Shared Knowledge Base
When it comes to fields that nerds are interested in, there is a certain level of unspoken knowledge or (more accurately) understanding. This can make it difficult to communicate with non-nerds about the same subject.
For the design world there is just a base understanding that spec-work is bad. It wouldn’t occur to a non-nerd that design contests can be bad for all parties involved. It might be difficult to explain why
This doesn’t mean all nerds have the same preferences or know the same things in their chosen subjects. I like TV, but I haven’t seen the best show of all time*. I still think I’m a bit of a TV nerd though. I have a general understanding of what’s going on there and can converse with fellow nerds.
* The Wire. This is actually true for me for a lot of dramas.
This base understanding lingers in the background when nerds engage with each other and dialogue is built out from this understanding. NBC’s Community is a critical darling because of a lot of the humor is derived from pop-culture (TV/movie) references which speak directly to the critics knowledge of the medium. I catch few references myself, it’s non, but I’m still able to enjoy that aspect because I have an understanding of what they’re going for.
Plus, the non pop-culture humor is pretty good too and brainy. “You’re the AT&T of people” was used as an insult in last night’s episode.
There is a variable aspect to this. Let’s say you’re into the tech news. Apple, Google, smart phones, computers. That sort of thing. How do you keep up to date? A non-nerd will probably catch the latest news in Newsweek or whatnot. A nerd might go to one of many tech blogs out there. The biggest nerd? Probably one man experts/pundits and the like, Gruber and such. Each successive outlet requires and is made better with more nerd knowledge.
Recognition of the Auteur
Nerds can’t enjoy an end product by itself. They care about process and creative vision and will seek to find out everything they can about it.

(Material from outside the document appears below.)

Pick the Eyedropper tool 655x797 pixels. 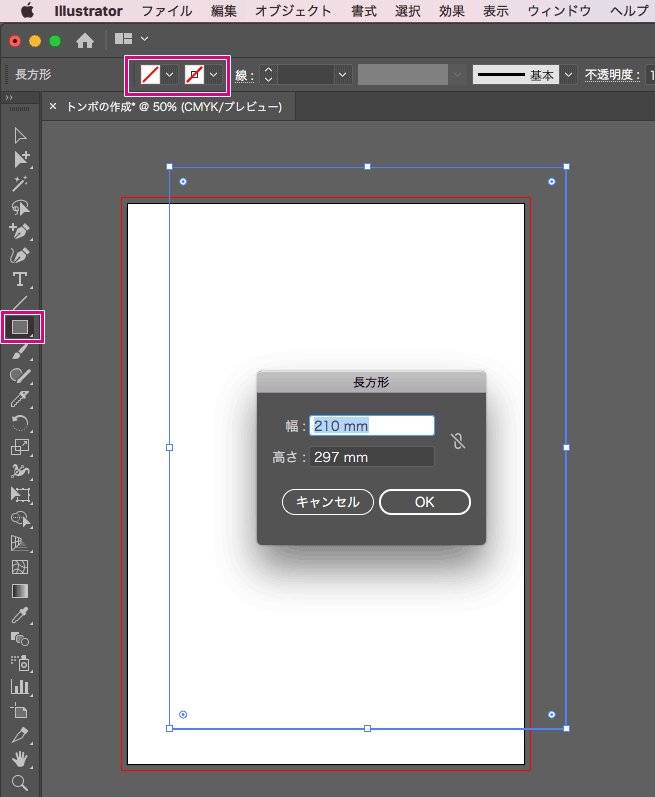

Sports nerds can’t just enjoy a game at face value. They need to have an idea of stats, the strategy behind the lineup, player narratives at work. Knowing the back end details is as important as what happens in a game itself.

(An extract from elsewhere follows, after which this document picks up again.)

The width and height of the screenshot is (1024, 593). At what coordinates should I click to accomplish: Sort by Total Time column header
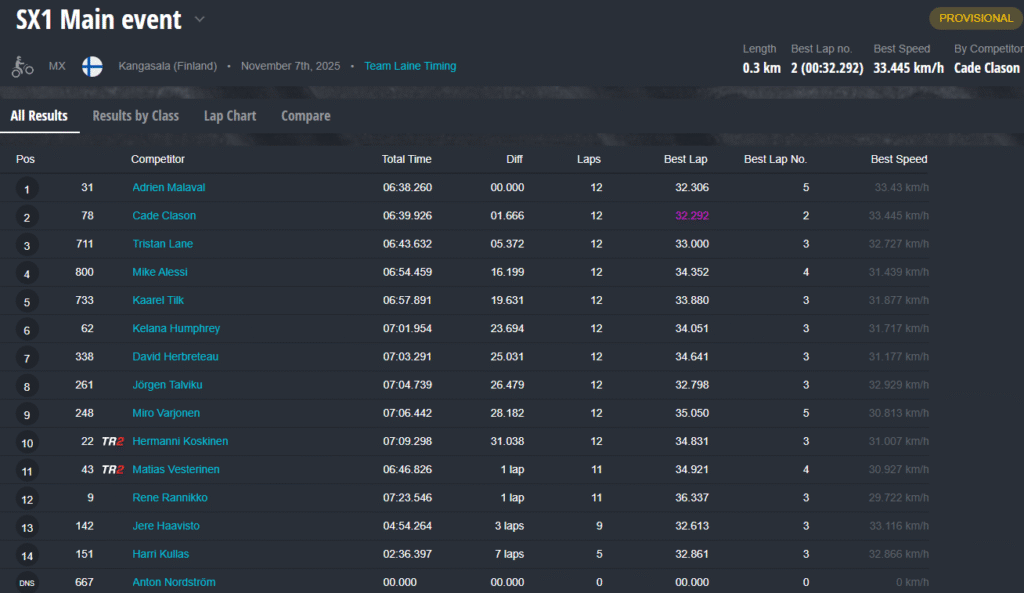click(406, 159)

Nerds like to dissect. This can simply be looking up a movie’s Wikipedia page after you’ve seen it. A fun example is the
The Three Glees Theory. Each episode of Glee is wildly different in tone to the point where it seems like three different shows. People wanted to know what was up with that and came up with the theory as the result.
Licenses and intellectual property play a part here. Disney was moving ahead with sequels to Pixar’s films before the buyout. Imagine Toy Story 3 without Pixar. Crazy right? If it happened there would’ve been a Buffy-without-Joss-Whedon type of revolt. Non-nerds probably wouldn’t care and would go see it anyway.
You can find a lot of examples of this in video games where the developers behind a property changes. Guitar Hero isn’t in the hands of the original creators anymore (they made Rock Band). The whole
Infinity Ward fallout also comes to mind. Basically, nerds
Elitist Jerks
There is a tendency to come off as one. This post.
I took around 40GB of photos in New York last month. It’s been a few weeks since I’ve been back and I still haven’t sorted through them yet.
That’s because I have something better to play with—GPS data for my entire trip, logged with my old iPhone running Motion X GPS. Everywhere I went, how long I stayed, what routes I took…all of that has been recorded.
It’s been fun manipulating the data in different ways such as calculating more efficient routes I could’ve taken*. And of course the killer app is combining this data with photos, tweets, credit card statements to create a more complete and compelling account of my trip.
* I was walking in circles a lot and not making optimal use of the subway for the first few days of the trip.
Going in, I didn’t plan on doing this nor did I read any blogs on people who have done something similar so the data and my methods aren’t perfect. A standalone GPS unit would’ve been better both in terms of battery life and antenna strength. I had to recharge my old iPhone twice a day and there are gaps and inaccuracies in the GPX files. The good thing is that any inaccuracies have supporting data in the form of geotagged photos and foursquare check-ins.
From there, it’s really easy throwing everything up onto Google Maps/Earth, but what would really be neat is an interactive front end with Feltron-eqsue graphics. Make it completely automated and you have yourself a hit.
In a way this is already here in the form of fitness apps with RunKeeper, Nike+ GPS*, Google My Tracks. There’s also Twitter for iPhone (“nearby tweets”) and Flickr. Better yet, take Daytum and add location services and automated tracking. What I am thinking is something that automagically tells a story / replaces a blog post** by
- pulling data from a portable device (smartphone really) that logs GPS coordinates, steps taken, and whatever else hardware the is capable of.
- aggregates data from other services like Flickr and Mint
- runs statistics*** on 1 & 2
- spits out cool interactive graphics from 3.
* I’ve been using Nike+ (for runs) and Nike+ Active (daily steps taken) for about a year and still enjoy the stat tracking and graphics. Someone else get this so we can compete.
** I paused for a minute to think if this blog post be automatically generated. How meta. But no, what I am referring to of course are blog posts that recount events e.g. “Today I went to X, saw Y, and bought Z.”
*** I have an Excel spreadsheet of some data and that’s been fun as well even with my basic knowledge of statistics. Food was my biggest expense. Avg for a meal was $12 with StdDev 5. Most interesting regression results: Yelp ratings for the places I ate at (taking into account # of ratings as well as the score) tended to be higher when I had a meal closer to the average price.
Again, in a way this is already here in some respects, but not quite the implementation I’m looking for. It can’t be too far away. Ten years ago, most people still used film cameras. Now everyone has a DSLR that can record photos and videos. Three years ago most people had a phone that could record a different sort of data—tweets. Now a lot of people have smart phones. Soon everyone will have one that has enough battery life—all that’s needed really—to automatically track and process the necessary information.
At Shake Shack (★★★★) $10 got me a Shack Burger and Strawberry Shake. The wait was 30 minutes and I got my food 12 after minutes later. I took 19 photos in the area.